• **WHAT THE TASK REQUIRES**
List every line of the items below that contains the string "page". Case counts.

··········

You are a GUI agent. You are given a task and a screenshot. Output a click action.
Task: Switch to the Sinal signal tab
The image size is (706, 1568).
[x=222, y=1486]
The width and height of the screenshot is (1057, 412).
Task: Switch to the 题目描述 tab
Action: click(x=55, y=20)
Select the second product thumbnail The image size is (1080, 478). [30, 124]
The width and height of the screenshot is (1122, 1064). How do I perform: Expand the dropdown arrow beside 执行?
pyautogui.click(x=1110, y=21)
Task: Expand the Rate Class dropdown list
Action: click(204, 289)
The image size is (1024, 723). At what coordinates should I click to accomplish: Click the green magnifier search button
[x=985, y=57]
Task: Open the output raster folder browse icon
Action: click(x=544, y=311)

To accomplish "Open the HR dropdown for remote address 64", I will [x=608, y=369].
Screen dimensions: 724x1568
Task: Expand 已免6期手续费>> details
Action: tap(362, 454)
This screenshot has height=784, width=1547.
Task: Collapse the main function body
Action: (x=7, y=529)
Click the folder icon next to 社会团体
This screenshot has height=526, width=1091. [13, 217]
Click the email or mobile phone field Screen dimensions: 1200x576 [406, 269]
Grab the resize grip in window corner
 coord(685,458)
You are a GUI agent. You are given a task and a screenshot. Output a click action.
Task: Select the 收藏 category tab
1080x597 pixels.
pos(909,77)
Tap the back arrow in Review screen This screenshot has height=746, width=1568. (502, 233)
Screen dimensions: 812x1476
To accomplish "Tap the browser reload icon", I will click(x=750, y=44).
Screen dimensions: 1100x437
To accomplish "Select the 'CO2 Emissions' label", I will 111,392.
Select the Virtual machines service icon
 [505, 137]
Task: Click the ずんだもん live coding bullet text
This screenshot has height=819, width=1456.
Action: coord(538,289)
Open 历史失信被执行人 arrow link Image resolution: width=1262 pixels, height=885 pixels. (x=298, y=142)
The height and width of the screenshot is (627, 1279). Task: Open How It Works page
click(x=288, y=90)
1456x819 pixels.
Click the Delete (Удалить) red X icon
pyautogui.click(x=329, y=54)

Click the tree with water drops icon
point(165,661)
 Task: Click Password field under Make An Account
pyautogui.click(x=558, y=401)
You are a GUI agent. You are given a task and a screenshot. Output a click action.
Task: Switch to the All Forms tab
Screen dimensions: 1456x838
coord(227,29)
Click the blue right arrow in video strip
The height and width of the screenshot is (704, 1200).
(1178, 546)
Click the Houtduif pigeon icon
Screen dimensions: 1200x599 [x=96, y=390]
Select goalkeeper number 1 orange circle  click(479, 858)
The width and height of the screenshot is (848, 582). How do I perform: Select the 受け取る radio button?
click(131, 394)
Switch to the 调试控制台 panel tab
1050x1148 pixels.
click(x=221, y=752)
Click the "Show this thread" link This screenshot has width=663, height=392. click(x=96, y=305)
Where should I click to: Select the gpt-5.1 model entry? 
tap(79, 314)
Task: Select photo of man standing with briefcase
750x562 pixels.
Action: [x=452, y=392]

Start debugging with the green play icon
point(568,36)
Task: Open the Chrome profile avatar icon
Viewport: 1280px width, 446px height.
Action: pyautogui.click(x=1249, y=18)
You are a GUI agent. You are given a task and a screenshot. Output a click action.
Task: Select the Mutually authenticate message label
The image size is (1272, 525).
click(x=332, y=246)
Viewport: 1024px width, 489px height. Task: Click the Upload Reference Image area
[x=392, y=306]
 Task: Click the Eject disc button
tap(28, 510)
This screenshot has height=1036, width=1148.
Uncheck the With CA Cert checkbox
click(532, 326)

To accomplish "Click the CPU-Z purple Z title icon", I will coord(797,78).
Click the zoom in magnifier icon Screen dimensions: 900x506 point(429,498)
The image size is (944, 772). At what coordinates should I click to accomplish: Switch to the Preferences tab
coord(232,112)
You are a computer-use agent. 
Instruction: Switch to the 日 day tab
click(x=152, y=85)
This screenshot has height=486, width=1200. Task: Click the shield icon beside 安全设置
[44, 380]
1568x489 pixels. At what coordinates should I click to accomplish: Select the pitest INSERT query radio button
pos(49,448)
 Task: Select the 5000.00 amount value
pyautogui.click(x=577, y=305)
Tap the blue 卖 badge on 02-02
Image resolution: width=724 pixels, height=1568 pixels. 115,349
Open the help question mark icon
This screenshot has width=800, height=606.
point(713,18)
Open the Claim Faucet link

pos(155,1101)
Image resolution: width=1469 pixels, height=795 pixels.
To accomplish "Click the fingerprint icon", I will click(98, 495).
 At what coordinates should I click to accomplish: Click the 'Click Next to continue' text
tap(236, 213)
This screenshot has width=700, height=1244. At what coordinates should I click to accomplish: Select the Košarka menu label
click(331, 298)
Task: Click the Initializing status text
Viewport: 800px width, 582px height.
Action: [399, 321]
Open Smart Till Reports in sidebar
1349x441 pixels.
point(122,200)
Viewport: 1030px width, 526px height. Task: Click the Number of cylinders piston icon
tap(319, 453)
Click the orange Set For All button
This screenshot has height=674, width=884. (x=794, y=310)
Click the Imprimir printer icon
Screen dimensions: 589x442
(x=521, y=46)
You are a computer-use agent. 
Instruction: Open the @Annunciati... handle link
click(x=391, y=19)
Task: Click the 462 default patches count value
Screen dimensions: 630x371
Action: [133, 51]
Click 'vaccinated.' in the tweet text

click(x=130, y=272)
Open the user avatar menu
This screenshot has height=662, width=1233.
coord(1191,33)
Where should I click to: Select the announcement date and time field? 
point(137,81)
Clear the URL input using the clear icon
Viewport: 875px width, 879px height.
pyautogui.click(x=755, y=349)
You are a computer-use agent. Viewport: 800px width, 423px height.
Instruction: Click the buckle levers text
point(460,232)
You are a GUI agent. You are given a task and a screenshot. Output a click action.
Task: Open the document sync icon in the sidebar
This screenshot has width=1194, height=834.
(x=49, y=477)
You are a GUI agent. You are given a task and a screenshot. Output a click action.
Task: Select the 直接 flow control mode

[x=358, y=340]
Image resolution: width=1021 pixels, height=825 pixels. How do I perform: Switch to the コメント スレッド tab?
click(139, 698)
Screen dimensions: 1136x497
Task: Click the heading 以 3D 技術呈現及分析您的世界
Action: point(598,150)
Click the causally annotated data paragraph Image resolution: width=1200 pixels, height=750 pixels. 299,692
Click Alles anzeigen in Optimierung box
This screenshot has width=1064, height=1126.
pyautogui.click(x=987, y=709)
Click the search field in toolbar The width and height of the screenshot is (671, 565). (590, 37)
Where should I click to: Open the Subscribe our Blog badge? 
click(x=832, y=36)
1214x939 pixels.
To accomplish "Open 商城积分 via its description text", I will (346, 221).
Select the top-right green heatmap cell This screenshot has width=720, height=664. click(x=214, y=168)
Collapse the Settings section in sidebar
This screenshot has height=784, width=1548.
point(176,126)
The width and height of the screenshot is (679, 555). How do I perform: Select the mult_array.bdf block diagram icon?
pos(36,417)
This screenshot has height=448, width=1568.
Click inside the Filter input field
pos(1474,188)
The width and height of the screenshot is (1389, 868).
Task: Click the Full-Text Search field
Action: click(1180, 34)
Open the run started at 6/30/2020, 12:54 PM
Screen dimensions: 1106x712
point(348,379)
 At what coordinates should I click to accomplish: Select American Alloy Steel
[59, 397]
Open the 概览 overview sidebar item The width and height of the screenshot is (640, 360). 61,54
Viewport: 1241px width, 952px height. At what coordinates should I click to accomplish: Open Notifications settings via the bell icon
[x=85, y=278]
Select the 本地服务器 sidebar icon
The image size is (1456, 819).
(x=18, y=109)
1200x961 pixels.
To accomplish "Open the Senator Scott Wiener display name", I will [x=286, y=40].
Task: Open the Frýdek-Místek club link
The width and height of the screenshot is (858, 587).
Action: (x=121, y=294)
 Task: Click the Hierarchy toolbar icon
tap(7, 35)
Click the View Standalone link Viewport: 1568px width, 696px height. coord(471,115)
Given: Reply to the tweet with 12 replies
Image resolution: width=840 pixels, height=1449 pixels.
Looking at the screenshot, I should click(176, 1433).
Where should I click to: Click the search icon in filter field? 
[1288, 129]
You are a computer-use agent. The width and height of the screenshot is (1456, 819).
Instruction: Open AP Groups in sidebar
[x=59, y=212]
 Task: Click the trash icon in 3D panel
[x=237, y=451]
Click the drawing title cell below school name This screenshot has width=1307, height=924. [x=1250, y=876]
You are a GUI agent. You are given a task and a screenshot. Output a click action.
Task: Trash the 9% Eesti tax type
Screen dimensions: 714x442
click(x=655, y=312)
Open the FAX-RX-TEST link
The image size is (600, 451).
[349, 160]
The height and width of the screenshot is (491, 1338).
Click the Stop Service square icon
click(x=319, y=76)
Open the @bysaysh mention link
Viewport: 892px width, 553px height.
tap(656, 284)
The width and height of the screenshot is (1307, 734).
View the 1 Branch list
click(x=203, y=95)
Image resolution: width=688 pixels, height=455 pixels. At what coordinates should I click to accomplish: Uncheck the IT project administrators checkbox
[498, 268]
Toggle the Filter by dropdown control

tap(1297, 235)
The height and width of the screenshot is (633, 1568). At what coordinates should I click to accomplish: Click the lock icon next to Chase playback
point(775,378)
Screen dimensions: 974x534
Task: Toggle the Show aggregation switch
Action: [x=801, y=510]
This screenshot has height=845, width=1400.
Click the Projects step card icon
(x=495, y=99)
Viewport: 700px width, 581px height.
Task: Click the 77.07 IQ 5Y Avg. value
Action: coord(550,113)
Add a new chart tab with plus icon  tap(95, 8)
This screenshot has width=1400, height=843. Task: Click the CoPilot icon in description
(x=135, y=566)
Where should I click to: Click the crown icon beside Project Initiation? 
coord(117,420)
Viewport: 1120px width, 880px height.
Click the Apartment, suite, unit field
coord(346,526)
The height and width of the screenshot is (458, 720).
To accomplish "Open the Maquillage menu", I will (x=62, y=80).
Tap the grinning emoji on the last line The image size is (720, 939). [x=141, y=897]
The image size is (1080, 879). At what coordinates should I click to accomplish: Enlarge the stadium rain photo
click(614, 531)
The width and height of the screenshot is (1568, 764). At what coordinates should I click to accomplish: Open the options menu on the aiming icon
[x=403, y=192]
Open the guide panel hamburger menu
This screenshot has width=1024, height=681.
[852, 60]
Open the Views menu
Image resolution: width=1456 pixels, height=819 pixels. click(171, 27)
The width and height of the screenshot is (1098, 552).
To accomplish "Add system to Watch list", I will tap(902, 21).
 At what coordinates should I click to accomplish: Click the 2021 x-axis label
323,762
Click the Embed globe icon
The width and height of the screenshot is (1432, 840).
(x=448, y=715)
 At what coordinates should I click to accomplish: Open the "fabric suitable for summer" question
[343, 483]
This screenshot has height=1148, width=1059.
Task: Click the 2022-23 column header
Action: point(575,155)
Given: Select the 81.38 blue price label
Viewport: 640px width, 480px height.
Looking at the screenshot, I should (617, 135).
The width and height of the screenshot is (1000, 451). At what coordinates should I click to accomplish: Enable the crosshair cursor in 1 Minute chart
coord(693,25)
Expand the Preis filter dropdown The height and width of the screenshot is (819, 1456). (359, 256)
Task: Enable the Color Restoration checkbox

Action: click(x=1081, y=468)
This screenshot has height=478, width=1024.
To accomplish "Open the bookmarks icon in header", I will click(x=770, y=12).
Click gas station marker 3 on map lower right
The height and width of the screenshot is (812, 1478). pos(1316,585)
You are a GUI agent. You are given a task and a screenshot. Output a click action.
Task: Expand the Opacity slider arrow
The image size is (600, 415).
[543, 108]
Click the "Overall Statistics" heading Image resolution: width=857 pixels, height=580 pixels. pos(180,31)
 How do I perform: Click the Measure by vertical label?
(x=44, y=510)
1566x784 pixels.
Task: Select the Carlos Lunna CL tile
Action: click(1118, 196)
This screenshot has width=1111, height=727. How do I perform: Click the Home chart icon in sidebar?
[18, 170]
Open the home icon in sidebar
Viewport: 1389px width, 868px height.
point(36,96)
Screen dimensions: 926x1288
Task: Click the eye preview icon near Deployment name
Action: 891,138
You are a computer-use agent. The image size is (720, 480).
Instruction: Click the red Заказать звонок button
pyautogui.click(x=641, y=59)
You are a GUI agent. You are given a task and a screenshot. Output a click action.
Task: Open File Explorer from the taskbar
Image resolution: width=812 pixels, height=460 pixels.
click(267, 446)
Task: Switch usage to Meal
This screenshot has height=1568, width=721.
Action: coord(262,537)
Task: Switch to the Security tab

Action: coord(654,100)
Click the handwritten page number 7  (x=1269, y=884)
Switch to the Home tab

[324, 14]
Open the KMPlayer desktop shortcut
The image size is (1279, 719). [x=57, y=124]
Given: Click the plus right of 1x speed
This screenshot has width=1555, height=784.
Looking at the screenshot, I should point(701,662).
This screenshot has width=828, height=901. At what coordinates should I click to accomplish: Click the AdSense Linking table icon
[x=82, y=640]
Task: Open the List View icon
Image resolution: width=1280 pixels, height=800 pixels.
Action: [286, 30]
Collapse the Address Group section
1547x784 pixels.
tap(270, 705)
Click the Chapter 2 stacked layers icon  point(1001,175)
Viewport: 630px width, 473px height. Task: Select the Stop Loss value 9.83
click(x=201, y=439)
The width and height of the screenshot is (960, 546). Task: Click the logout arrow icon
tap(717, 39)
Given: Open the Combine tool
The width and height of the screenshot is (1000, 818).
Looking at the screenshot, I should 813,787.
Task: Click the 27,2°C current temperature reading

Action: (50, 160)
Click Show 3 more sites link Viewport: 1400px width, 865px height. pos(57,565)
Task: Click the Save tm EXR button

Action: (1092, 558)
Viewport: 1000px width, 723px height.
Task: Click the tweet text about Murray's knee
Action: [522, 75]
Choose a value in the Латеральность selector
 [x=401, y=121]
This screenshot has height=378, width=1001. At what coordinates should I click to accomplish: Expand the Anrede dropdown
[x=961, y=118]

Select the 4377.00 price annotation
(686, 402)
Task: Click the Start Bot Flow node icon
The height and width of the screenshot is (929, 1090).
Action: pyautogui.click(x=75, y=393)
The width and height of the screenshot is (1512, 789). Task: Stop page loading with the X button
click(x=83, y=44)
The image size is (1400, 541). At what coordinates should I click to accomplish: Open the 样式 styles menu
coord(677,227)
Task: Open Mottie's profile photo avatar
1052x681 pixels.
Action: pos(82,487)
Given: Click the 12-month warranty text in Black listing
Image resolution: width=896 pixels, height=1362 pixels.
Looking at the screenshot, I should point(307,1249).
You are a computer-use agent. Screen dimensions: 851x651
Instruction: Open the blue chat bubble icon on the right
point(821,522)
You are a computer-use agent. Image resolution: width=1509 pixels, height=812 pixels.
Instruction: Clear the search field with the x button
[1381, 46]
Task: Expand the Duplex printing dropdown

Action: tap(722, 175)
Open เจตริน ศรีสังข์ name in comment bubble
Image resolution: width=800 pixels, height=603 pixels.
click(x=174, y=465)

··········

• **THE SOLUTION**
The height and width of the screenshot is (627, 1279). Task: Open How It Works page
Click the handwritten page number 7  (x=1269, y=884)
The width and height of the screenshot is (1512, 789). Task: Stop page loading with the X button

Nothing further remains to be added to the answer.